__SOURCE RECORDS__.
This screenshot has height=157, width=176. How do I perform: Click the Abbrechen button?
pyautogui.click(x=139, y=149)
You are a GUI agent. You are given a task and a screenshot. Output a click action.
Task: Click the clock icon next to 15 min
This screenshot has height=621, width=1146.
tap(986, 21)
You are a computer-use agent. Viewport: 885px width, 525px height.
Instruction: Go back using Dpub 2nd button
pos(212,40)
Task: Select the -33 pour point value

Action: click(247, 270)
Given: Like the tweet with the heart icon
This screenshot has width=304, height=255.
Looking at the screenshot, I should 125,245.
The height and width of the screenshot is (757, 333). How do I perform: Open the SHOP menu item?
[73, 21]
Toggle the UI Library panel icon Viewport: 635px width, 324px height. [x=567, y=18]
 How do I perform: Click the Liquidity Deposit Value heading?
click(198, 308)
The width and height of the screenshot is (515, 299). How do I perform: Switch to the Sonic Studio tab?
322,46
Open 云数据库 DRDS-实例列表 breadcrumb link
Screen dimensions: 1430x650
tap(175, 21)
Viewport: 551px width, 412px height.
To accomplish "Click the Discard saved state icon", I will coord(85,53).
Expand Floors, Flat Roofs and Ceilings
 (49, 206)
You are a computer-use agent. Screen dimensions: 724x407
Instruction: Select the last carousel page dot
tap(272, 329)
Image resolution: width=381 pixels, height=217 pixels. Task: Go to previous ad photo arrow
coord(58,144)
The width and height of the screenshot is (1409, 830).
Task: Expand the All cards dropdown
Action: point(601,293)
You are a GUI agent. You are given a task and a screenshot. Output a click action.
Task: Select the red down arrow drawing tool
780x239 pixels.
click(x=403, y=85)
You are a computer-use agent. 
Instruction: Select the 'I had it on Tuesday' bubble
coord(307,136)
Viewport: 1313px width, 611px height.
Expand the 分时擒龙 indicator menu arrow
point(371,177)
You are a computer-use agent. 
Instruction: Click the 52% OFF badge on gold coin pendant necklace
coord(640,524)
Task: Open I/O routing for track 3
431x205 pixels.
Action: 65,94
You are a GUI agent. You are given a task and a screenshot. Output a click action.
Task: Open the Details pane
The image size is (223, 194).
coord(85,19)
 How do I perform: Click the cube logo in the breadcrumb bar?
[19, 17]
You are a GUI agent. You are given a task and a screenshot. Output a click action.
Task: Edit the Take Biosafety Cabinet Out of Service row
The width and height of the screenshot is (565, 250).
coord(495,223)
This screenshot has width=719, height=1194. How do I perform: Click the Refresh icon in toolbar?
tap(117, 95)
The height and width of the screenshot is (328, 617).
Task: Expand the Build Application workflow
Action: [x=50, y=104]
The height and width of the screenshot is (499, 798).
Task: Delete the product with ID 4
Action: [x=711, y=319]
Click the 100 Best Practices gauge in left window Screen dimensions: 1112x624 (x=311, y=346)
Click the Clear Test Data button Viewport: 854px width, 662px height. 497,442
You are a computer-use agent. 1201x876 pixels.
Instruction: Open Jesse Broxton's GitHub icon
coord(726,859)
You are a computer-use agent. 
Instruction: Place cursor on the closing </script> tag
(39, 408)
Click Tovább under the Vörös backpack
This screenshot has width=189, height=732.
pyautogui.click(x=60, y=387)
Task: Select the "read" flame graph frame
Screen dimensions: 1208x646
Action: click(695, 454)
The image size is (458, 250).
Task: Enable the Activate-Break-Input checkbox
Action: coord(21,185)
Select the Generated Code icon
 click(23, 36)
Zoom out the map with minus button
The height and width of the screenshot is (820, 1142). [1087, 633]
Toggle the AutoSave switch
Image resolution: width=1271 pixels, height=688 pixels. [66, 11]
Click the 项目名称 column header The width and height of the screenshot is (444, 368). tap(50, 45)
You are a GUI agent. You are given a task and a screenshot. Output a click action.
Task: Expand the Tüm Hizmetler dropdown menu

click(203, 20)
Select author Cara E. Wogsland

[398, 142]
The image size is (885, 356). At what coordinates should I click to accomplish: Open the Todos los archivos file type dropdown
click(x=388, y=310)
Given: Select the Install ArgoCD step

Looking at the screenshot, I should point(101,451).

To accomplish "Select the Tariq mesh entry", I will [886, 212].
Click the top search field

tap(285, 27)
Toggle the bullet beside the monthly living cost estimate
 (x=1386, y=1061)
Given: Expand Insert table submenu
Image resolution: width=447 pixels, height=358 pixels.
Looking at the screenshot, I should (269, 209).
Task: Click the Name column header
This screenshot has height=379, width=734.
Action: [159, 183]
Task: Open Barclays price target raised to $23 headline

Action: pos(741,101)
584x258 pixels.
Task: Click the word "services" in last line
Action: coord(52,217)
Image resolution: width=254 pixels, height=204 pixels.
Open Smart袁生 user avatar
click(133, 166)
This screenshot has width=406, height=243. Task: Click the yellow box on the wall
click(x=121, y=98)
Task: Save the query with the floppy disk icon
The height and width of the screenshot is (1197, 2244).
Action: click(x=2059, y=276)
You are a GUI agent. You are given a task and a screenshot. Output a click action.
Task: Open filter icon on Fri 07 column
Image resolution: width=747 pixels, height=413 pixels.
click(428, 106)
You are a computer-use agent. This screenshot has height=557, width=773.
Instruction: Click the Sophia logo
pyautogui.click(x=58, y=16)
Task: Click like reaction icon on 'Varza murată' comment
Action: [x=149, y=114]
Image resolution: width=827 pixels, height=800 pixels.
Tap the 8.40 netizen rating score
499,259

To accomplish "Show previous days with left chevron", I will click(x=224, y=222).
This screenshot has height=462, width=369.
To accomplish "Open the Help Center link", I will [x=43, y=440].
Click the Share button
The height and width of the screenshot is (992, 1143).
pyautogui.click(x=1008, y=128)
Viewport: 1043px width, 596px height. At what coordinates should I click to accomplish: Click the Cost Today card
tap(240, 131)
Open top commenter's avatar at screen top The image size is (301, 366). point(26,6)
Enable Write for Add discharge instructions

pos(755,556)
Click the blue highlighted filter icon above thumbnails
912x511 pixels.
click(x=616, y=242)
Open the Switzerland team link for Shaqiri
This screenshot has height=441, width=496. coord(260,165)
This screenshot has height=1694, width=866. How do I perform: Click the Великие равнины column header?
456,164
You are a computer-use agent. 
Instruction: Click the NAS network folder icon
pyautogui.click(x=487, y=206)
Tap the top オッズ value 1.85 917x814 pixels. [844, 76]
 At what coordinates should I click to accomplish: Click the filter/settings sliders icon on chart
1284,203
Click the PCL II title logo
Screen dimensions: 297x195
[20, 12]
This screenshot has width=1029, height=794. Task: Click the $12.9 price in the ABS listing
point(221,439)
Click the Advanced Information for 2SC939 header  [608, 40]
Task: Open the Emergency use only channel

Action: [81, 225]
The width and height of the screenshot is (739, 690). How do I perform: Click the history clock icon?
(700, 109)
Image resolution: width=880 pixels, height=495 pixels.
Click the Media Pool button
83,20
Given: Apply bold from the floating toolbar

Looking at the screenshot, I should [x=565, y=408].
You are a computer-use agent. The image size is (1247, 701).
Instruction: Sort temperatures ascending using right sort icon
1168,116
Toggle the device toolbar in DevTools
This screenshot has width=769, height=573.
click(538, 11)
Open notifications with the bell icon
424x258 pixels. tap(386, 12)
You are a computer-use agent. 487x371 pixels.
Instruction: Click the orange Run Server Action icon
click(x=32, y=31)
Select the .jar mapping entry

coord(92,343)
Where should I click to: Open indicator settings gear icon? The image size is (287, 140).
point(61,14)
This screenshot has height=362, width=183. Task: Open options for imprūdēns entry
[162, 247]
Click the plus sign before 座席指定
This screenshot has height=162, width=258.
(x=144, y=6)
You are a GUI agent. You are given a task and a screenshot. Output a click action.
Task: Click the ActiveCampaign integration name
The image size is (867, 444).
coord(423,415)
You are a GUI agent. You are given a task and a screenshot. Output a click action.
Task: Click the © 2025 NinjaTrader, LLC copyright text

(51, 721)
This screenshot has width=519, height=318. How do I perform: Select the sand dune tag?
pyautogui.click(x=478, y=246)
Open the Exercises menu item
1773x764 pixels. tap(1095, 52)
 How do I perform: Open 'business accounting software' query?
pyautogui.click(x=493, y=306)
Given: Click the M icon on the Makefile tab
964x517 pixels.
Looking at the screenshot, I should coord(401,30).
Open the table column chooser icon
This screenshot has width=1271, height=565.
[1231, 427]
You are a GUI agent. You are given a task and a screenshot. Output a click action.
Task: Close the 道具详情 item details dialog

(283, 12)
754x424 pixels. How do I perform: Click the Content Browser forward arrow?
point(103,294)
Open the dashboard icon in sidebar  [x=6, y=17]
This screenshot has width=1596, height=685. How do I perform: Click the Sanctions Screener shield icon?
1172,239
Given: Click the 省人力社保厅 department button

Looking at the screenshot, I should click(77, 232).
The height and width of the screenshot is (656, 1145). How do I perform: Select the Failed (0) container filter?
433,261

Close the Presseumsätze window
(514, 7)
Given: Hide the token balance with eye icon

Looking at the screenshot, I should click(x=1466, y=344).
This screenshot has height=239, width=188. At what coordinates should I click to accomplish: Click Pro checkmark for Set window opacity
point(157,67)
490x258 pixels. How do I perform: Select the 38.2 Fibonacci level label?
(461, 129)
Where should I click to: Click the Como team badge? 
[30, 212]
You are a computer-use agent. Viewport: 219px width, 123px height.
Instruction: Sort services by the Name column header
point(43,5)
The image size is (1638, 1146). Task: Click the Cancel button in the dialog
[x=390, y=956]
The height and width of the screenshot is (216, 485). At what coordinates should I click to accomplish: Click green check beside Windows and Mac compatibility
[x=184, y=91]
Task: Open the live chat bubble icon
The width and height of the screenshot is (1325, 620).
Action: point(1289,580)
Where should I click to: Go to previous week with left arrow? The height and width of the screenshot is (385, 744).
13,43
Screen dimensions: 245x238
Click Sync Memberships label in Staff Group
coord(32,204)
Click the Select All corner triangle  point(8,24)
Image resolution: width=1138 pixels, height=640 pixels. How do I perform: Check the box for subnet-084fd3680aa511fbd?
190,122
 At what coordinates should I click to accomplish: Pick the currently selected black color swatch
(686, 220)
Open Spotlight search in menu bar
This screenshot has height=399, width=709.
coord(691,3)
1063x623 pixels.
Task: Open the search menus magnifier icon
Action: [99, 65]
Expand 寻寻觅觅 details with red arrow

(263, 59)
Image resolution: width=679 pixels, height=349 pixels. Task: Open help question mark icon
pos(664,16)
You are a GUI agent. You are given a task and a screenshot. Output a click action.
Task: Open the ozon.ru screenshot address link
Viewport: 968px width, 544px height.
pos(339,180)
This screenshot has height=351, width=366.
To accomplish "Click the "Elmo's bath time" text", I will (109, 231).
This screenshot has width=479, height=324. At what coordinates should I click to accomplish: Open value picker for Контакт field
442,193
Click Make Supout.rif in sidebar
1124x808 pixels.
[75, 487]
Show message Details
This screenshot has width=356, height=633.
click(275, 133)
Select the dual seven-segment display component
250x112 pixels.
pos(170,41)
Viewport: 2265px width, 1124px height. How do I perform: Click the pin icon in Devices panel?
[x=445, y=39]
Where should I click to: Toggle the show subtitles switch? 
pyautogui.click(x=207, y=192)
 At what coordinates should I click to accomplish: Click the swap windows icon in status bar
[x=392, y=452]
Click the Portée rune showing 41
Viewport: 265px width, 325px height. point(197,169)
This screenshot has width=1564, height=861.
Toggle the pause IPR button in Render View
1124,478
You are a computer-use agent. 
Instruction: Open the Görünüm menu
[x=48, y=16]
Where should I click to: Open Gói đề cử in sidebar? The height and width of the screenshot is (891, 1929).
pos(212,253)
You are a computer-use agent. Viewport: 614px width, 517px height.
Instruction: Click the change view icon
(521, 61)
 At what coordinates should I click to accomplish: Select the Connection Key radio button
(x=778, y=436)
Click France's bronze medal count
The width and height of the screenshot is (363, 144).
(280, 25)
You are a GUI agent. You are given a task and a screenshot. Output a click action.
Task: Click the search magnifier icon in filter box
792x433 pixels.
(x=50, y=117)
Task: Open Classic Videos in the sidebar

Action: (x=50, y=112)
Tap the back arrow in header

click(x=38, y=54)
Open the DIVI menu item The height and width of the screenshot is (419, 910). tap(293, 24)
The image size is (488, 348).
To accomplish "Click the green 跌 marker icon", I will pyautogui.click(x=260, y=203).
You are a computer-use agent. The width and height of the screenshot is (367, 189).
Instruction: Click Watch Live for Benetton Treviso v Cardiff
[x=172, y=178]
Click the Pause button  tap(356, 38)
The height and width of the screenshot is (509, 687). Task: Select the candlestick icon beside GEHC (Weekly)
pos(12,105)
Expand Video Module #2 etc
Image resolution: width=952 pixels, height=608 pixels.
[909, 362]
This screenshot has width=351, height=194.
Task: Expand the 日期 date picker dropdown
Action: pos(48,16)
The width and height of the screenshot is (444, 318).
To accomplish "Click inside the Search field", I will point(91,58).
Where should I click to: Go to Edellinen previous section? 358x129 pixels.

__WRITTEN EXERCISE__. Reproduce the records from the line containing "Select the Generated Code icon" down to the line containing "(x=1386, y=1061)", replacing "dropdown" with "selector" and leaving everything else unchanged.

__WRITTEN SOLUTION__.
Select the Generated Code icon
 click(23, 36)
Zoom out the map with minus button
The height and width of the screenshot is (820, 1142). [1087, 633]
Toggle the AutoSave switch
Image resolution: width=1271 pixels, height=688 pixels. [66, 11]
Click the 项目名称 column header The width and height of the screenshot is (444, 368). tap(50, 45)
You are a GUI agent. You are given a task and a screenshot. Output a click action.
Task: Expand the Tüm Hizmetler selector menu

click(203, 20)
Select author Cara E. Wogsland

[398, 142]
The image size is (885, 356). At what coordinates should I click to accomplish: Open the Todos los archivos file type selector
click(x=388, y=310)
Given: Select the Install ArgoCD step

Looking at the screenshot, I should point(101,451).

To accomplish "Select the Tariq mesh entry", I will [886, 212].
Click the top search field

tap(285, 27)
Toggle the bullet beside the monthly living cost estimate
 (x=1386, y=1061)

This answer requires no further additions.